We collected 100 lymphoblastoid cell line (LCL) samples of British ancestry (1000 Genomes Project, GBR cohort) from Coriell. ATAC-seq library preparation was performed for each line (except for the 24 lines we previously performed16) as previously described16. We performed 75bp paired end sequencing in 4.4 billion sequence fragments on a HiSeq 2500 (Illumina). Although data from the 24 lines has been previously sequenced16, we performed additional sequencing to increase the coverage. We called 277,128 chromatin accessibility peaks on autosomes from the aggregated data (Supplementary Note, Section 1), from which we map chromatin accessibility QTLs (caQTLs). We also performed an additional ATAC-seq experiment in GM12878 that was not used for QTL mapping, but was used to assess genotypic effects on the reference epigenome.
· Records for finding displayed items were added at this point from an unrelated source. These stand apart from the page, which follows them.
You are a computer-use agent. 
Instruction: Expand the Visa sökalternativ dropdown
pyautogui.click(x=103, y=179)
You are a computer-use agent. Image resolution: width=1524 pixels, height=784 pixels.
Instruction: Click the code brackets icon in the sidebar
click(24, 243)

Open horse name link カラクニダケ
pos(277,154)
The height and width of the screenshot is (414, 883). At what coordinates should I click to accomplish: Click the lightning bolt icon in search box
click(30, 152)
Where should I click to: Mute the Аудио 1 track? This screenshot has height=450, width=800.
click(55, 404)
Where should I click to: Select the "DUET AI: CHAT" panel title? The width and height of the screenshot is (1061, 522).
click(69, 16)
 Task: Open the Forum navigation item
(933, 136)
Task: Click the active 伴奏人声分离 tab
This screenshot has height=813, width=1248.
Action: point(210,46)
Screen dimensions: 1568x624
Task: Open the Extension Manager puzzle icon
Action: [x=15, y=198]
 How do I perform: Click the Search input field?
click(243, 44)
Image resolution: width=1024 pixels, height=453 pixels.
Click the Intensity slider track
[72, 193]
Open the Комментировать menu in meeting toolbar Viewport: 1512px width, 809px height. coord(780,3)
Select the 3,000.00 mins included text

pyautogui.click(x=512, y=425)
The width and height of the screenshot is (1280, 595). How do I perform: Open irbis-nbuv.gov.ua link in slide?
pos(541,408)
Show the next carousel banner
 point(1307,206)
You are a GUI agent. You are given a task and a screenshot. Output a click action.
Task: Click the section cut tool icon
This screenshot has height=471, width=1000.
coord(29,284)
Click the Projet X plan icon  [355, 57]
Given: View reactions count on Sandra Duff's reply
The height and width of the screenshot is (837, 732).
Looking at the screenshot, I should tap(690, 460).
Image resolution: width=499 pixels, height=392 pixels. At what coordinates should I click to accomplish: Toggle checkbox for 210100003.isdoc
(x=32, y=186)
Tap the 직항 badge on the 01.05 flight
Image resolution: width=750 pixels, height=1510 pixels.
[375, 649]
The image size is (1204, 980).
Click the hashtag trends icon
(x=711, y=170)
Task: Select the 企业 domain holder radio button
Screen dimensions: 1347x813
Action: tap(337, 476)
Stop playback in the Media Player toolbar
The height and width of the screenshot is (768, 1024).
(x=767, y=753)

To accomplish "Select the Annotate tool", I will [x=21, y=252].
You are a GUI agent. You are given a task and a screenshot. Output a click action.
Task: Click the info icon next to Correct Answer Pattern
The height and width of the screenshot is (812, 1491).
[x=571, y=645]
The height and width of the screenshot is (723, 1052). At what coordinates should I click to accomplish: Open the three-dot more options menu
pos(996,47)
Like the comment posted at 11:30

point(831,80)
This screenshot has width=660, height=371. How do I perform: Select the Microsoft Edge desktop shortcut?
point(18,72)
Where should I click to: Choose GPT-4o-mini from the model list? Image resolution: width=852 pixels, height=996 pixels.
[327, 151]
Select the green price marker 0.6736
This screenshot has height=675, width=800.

Sequencing data preprocessing

All sequence data sets were aligned to human genome assembly GRCh37. We performed adapter trimming for our ATAC-seq data using skewer44 (version 0.1.127; see URLs) before alignment. FASTQ files of GEUVADIS RNA-seq data41 (N=372) were downloaded from ArrayExpress (Accession E-GEUV-3) and ChIP-seq data for CTCF binding45 (N=50) were downloaded from the European Nucleotide Archive (Accession ERP002168). Our ATAC-seq data and the CTCF ChIP-seq data were aligned using bwa 0.7.446. RNA-seq data were aligned using Bowtie247 (version 2.2.4; see URLs) and reads mapped to splice junctions using TopHat248 (version 2.0.13; see URLs), using ENSEMBL human gene assembly 69 as the reference transcriptome. Following alignment, we performed peak calling in the CTCF ChIP-seq and ATAC-seq data by pooling all samples. Fragment counts of ATAC-seq, CTCF ChIP-seq and RNA-seq for each feature (a called peak or an union of exons for each gene) were normalised into FPKMs using length referred to the peak length in kilobases. Batch effects were adjusted by GC contents and principal components. See Section 2.1-2.5 of Supplementary Note for more detail.

SNP genotype data

We downloaded VCF files from the 1000 Genomes Phase III integrated variant set from the project website. For the ATAC-seq, RNA-seq and CTCF ChIP-seq samples that did not overlap with the 1000 Genomes Phase III samples, we extracted genotype data from the 1000 Genomes Phase I data or 1000 Genomes high density SNP chip data (performed on the Illumina Omni platform). We then performed whole genome imputation for the extracted genotype data by using the Beagle software49 (version 4.0; see URLs). See Section 2.6 in Supplementary Note for details.

Genomic annotations

To compute ATAC-seq peak height, we pooled ATAC-seq data for the 100 samples. The peak height was defined as the highest value of the coverage depth within each peak region. Peak height was quantile normalised across all peaks. The relative coverage at each variant location (VL) was calculated by the absolute coverage depth divided by the peak height inside the peak. This value was used as the VL prior probability for both caQTL mapping and eQTL mapping. Peak distance was calculated based on the midpoint of a peak region. We also used various external genomic annotations for comparison. The Hi-C contact map and Hi-C loops for GM12878 were obtained from Rao et al. (2004)10. TAD boundaries were defined as the anchor regions of a Hi-C loop. Capture Hi-C data for GM12878 was obtained from Cairns et al. (2016)13 and CHiCAGO13 (version 1.1.8; see URLs) was used to extract CHi-C interactions with CHiCAGO score > 1. The H3K27ac HiChIP data for GM12878 was obtained from Mumback et al. (2017)12. The JuiceBox output was processed by HiCCUPS50 implemented in the Juicer Tools (version 0.7.5; see URLs) with default parameter setting to obtain the HiChIP loops. The integrated genomic segmentation annotation28 combining Segway51 and ChromHMM52 results was downloaded from ENCODE Project27 website (URLs). Each ATAC peak was labelled by one of the 7 different segmentation categories at the peak midpoint. See Section 2.7 in Supplementary Note for details.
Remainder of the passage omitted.